= Task =
State how many lines of the entries below contain the word "Open", counting only matches with the same capitalization. Give the number alone.

= Given records =
──────

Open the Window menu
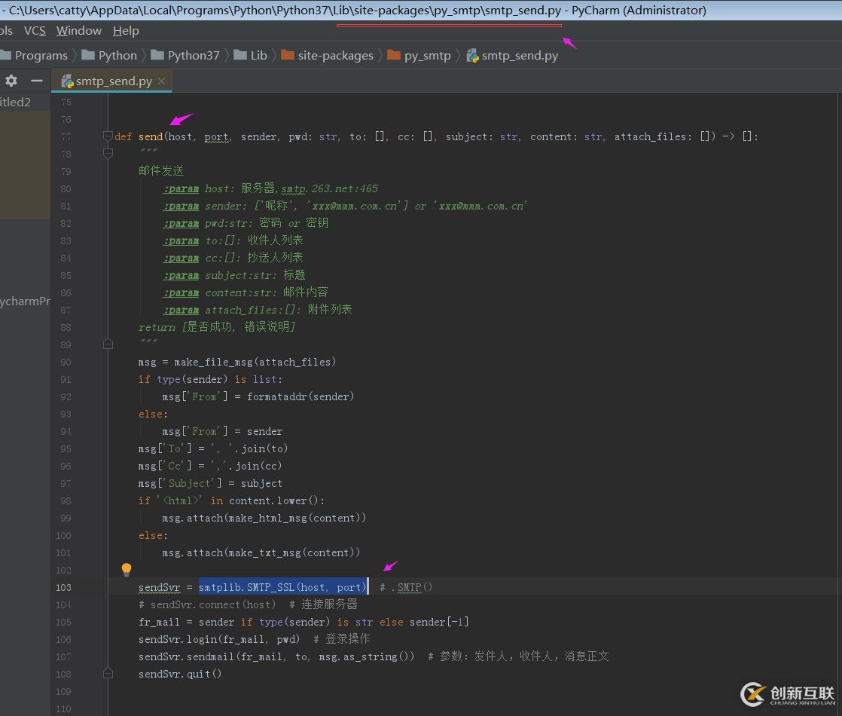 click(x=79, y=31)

──────

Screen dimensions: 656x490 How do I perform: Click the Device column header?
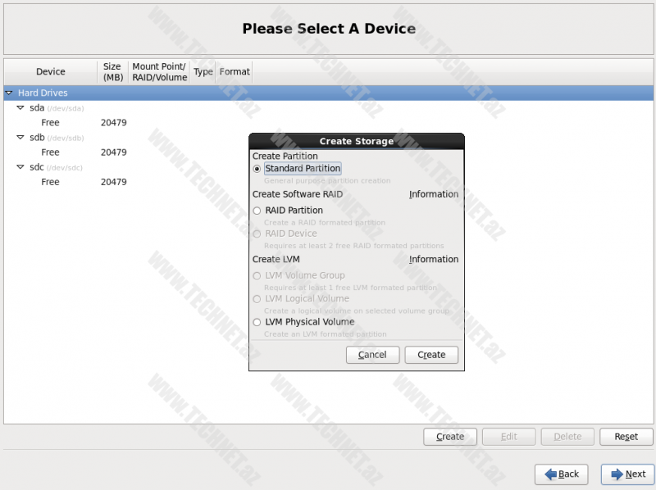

──────

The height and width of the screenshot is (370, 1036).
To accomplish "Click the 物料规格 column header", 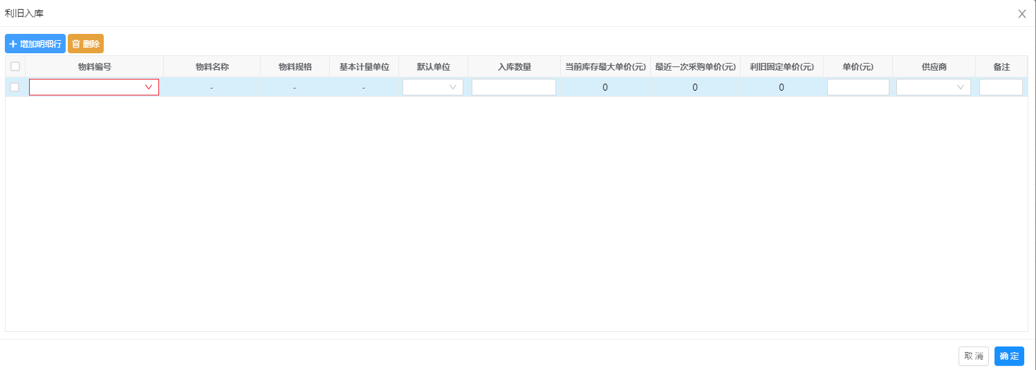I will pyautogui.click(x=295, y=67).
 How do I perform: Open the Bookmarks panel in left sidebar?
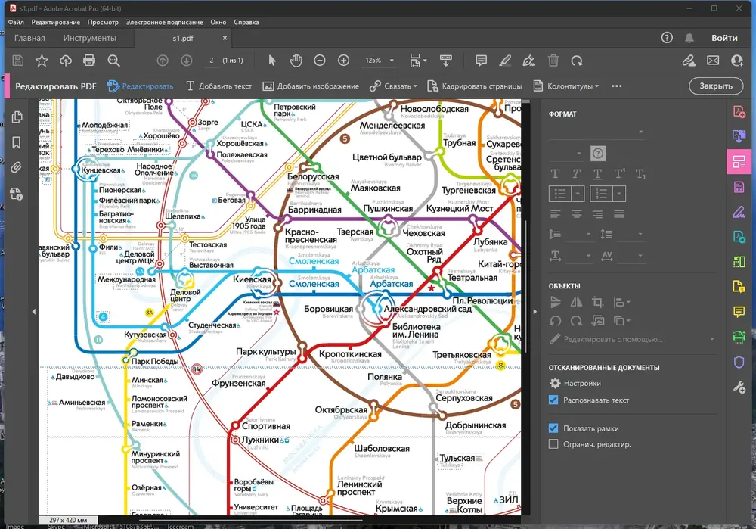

──────

= Correct result =
2